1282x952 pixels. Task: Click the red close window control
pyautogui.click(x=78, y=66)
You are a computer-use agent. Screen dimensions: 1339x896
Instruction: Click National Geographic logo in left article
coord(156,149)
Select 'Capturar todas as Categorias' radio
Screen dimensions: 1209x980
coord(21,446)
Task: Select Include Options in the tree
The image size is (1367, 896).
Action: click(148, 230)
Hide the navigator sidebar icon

Instructions to follow: Reproduce each entry exactly, leaving out nothing.

Solution:
1282x952 pixels. Task: Click the red close window control
pyautogui.click(x=78, y=66)
You are a computer-use agent. Screen dimensions: 1339x896
Instruction: Click National Geographic logo in left article
coord(156,149)
Select 'Capturar todas as Categorias' radio
Screen dimensions: 1209x980
coord(21,446)
Task: Select Include Options in the tree
The image size is (1367, 896).
Action: click(148, 230)
Hide the navigator sidebar icon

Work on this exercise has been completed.